Bourdaloue Tart with Pears and Almonds recipe




Bourdaloue Tart with Pears and Almonds

Bourdaloue Tart has been created in 1850 and sold at a bakery placed on Bourdaloue Street in Paris. Specific for this tart is the filling made from almond meal, over which are placed halves of pears and then are sprinkled almonds and/or peanuts. Italians call „frangipane” this almond filling but as we know the French have a passion for renaming in their language almost everything they put on the table 🙂 I poached the pears into a flavored syrup for this tart; but they can also be used fresh.

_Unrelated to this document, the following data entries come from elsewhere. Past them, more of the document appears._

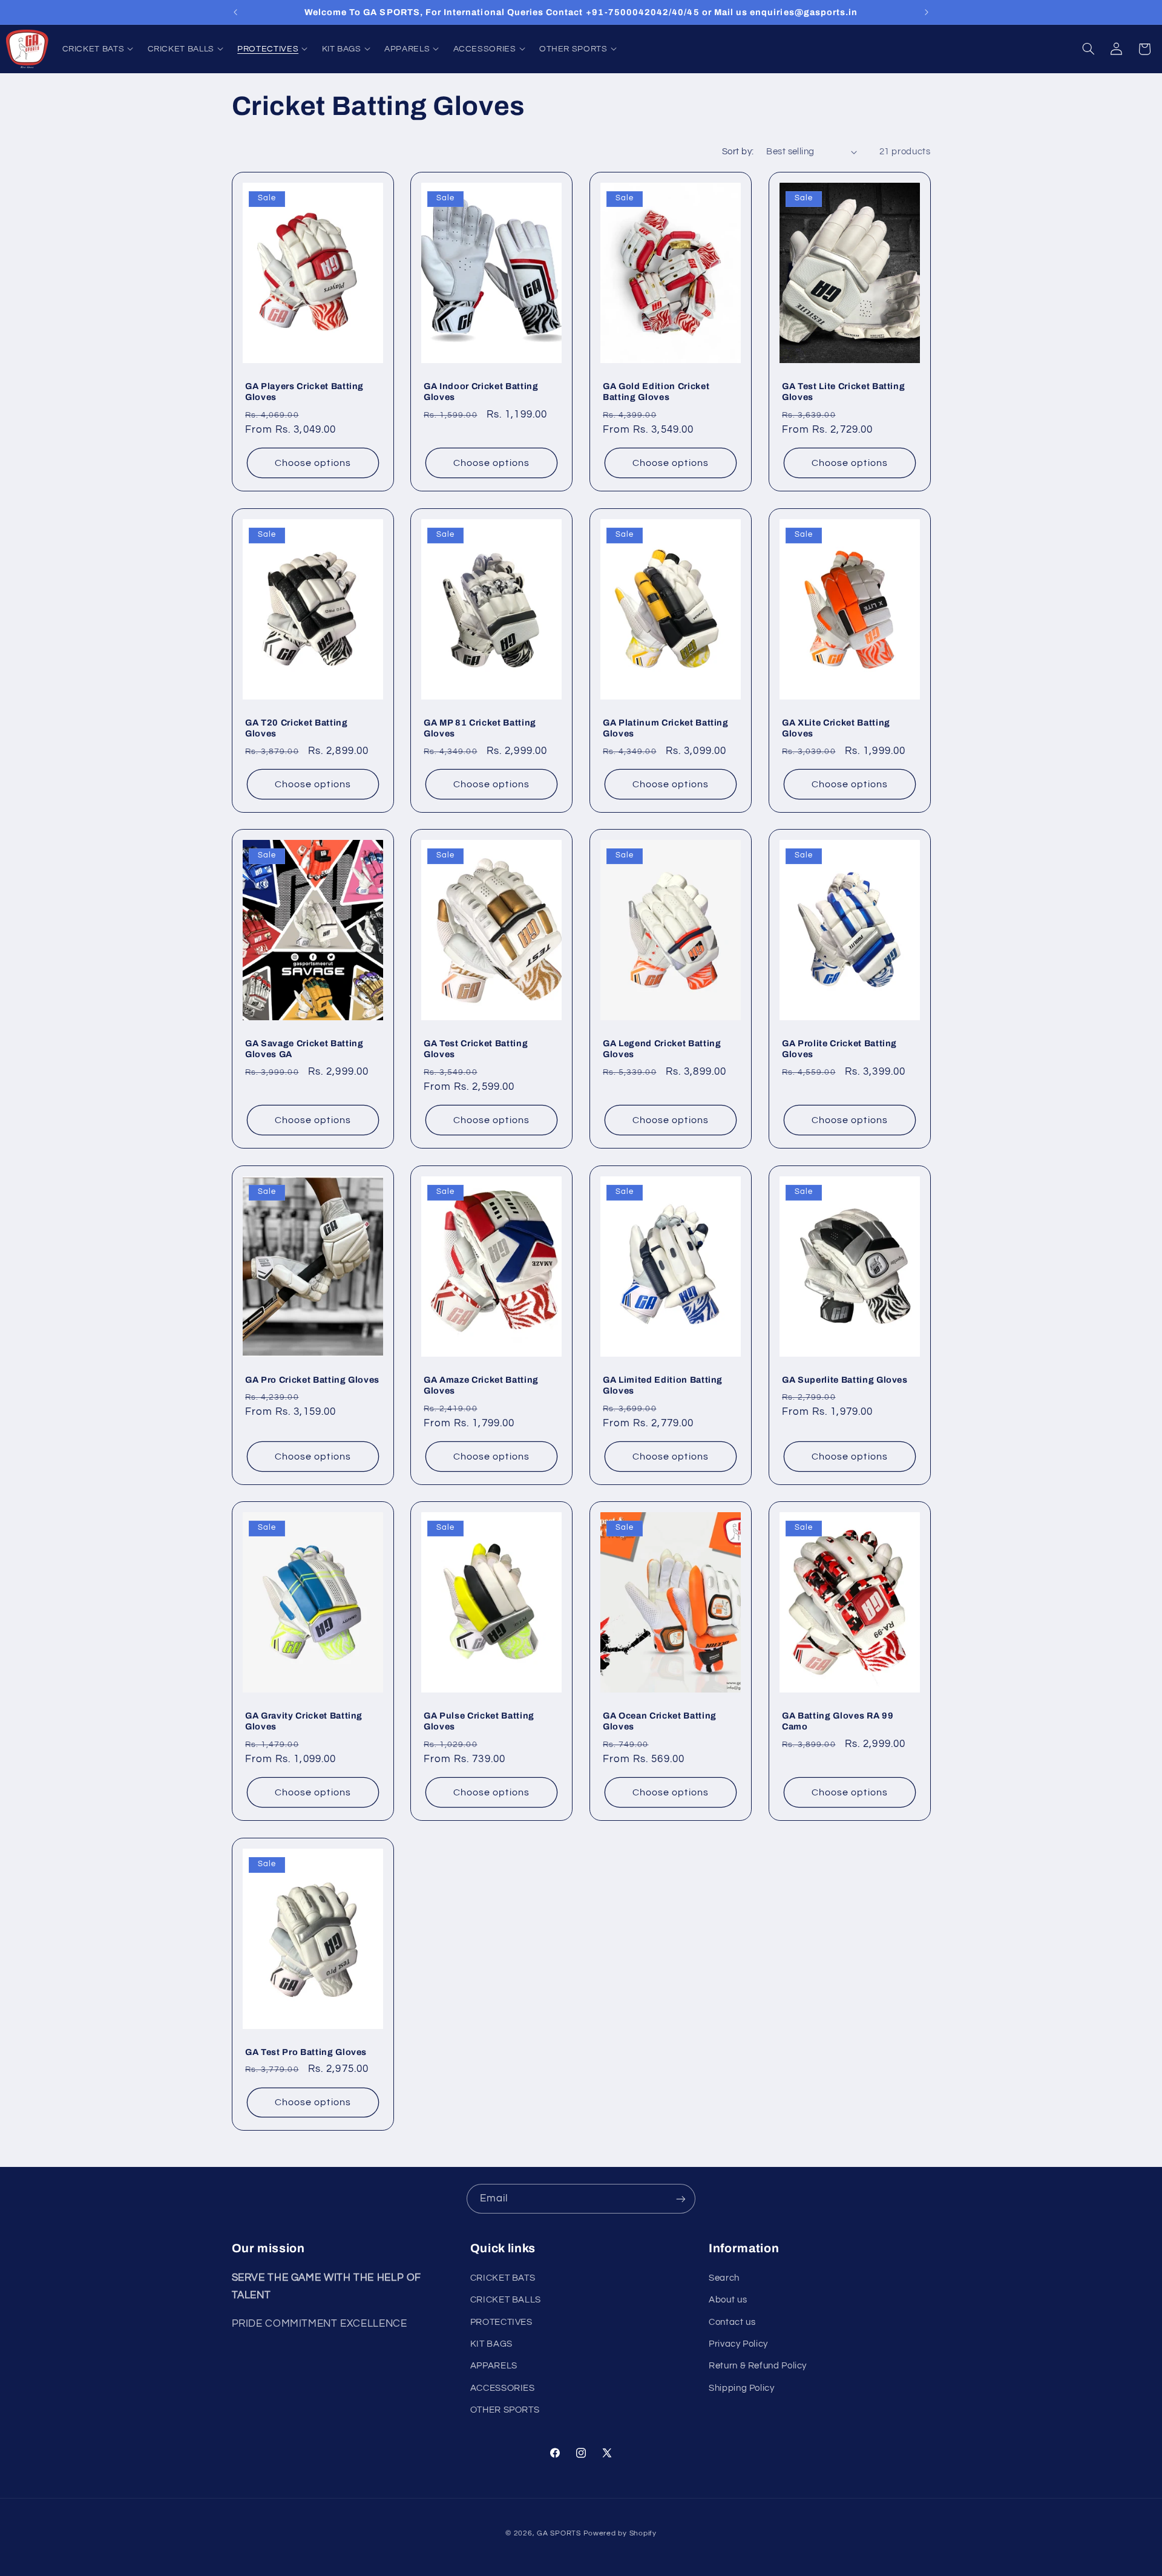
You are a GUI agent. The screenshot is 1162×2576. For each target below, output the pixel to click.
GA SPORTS (559, 2532)
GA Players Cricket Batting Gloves (304, 391)
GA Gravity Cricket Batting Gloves (304, 1721)
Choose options (313, 463)
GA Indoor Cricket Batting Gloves (481, 391)
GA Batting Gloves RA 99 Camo (837, 1721)
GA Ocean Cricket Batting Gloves (660, 1721)
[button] (97, 49)
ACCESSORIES (502, 2387)
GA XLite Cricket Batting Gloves (836, 727)
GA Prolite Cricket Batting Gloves (839, 1048)
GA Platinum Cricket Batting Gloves (666, 727)
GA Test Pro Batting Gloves (306, 2052)
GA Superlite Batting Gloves (845, 1379)
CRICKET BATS (503, 2277)
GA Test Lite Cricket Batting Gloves (843, 391)
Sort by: (737, 151)
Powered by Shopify (620, 2532)
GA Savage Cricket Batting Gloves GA (304, 1048)
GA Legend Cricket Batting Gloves (662, 1048)
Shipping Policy (741, 2387)
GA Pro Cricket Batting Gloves (312, 1379)
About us (728, 2299)
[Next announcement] (926, 12)
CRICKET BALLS (505, 2299)
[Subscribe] (681, 2199)
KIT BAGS (491, 2343)
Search (724, 2277)
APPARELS (493, 2365)
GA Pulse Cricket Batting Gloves (479, 1721)
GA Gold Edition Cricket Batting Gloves (656, 391)
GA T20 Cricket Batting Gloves (296, 727)
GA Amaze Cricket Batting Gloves (481, 1384)
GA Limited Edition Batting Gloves (663, 1384)
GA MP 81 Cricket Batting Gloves (480, 727)
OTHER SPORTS (505, 2409)
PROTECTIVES (501, 2321)
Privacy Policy (738, 2343)
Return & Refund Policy (758, 2365)
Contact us (732, 2321)
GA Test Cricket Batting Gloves (476, 1048)
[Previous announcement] (235, 12)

INGREDIENTS Bourdaloue Tart with Pears and Almonds


  • 250 g all purpose wheat flour
  • 125 g butter chilled and chopped
  • 2 tablespoons vanilated powdered sugar
  • 1 pinch of salt
  • 1 egg
  • 2-3 tablespoons chilled water


►Poached pears

  • 300 g granulated sugar
  • 700 ml water
  • 1 cinnamon stick
  • 1 star anise
  • 5-6 pears



  • 100 g butter (60-65% fat), softened
  • 100 g vanilated powdered sugar
  • 100 g almond flour
  • 2 large eggs
  • 2 tablespoons of dark rum
  • 2-3 tablespoons of almond flakes




DIRECTIONS Bourdaloue Tart with Pears and Almonds

►Crust: Mix flour, butter, salt and sugar until the mixture resembles fine breadcrumbs. Add the egg and homogenize. Finally add enough cold water to bind the composition and to obtain a soft dough. Wrap in cling film and place in the fridge until firm (at least one hour). Then preheat the oven to 175 Celsius degrees. Take the dough from the refrigerator, remove the cling film and put the dough onto the table dusted with flour. Roll out the dough and place it into a tart mold. Lightly prick the bottom with a fork, line the tart shell with baking paper and fill with pie weights (I used a cup of dried chickpeas). Bake in the oven until pastry is pale golden along rim (15-20 minutes). When ready, remove the pan from the oven and allow to cool on a wire rack.


Poached pears: Combine water, sugar, cinnamon stick and star anise in a large saucepan and bring to a simmer; then reduce the heat. Meanwhile, peel, halve and core the pears, then slip them into the syrup and cook until tender (15-20 minutes).When ready, drain the pears and let cool.


Almond filling: Mix butter with sugar until creamy. Add gradually eggs (one at a time), rum and almond meal. Mix until homogenized (about 1 minute on high speed).


ASSEMBLING Bourdaloue Tart with Pears and Almonds

Pour the filling into the tart crust and level. Place the pear halves over the filling. Sprinkle almond flakes. Bake the tart at 175 Celsius for about 35-40 minutes (or until golden brown). Then remove from the oven and let cool.



  • The almond flour can be replaced with grounded walnut
  • You can use canned pears instead of poaching fresh pears
  • Don’t throw away the poaching syrup. It can be strained and stored in a jar into the fridge and can be used later for moistening a sponge cake or to soak dried fruits.